Dell recently refreshed its Inspiron notebook line with a new batch of 2-in-1s that come in a variety of configurations and sizes. Within the line’s flagship 7000 series, the 17-inch models are held up as “high-performance,” compared to their 13- and 15-inch kin. Here we review the Inspiron 17 7778, which is one rung down from the top of the heap and retails for $1,149. The only difference between this config and the top dog is that our unit has both a 128GB SanDisk SATA SSD for the OS and a 1TB 5,400rpm hard drive for data, whereas the more premium model comes with a lone 512GB SSD for an extra $200.
The 17-inch model is notable since it’s a new addition to the 7000 series and, despite its large footprint, still offers 2-in-1 functionality, in theory at least. It has a 360 degree hinge so you can flip the screen all the way back to use as a tablet, a mode that requires considerable arm strength. Luckily you have the option of setting the device down in “tent mode,” which is actually quite usable at this large size.
Aside from its convertability, the 17-inch model has moderately high specs and is also reasonably thin for a desktop-replacement notebook. It’s a bit chunky at six pounds, but that’s a pound less than the curvaceous HP Envy 17. Its curved aluminum chassis makes it feel thinner than its .8-inch profile. To put its size in context, the super-thin Dell XPS 15 is .66-inch thick, so the Inspiron is just a tad more substantial.
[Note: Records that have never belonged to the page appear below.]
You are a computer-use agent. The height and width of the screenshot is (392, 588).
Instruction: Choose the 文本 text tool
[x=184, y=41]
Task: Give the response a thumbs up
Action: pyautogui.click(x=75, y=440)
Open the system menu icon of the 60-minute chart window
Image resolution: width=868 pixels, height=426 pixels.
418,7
The whole reason for a notebook this big is to have an ample display, and Dell has endowed this Inspiron with a beautiful 1920x1080 screen that includes touch functionality. Initially we figured a display this size would be 4K, but alas it’s just Full HD. Still, it looks sharp and there are certainly no scaling issues. Since the notebook is outfitted with a modest Nvidia GTX 940MX mobile processor, the panel is a suitable match.
Keyboard, trackpad, audio, and ports
The full-sized keyboard is backlit with white light that looks subtle and effective. It makes working in low light easy. Furthermore, the keyboard itself deserves praise. The keys don’t have a ton of travel, but their feel, which is sort of soft and squishy, belies the shallowness of the notebook’s surface. The trackpad, for its part, is one of the best we’ve used. Its matte surface feels good and is very accurate.
We were even more impressed by this Inspiron’s sound system, which is simply phenomenal. We couldn’t believe how loud it was and the amount of bass it produced, which could be felt a foot away. Dell hit it out of the park with the speakers for sure; it’s a surprising delight in a notebook that makes no claim to multimedia prowess.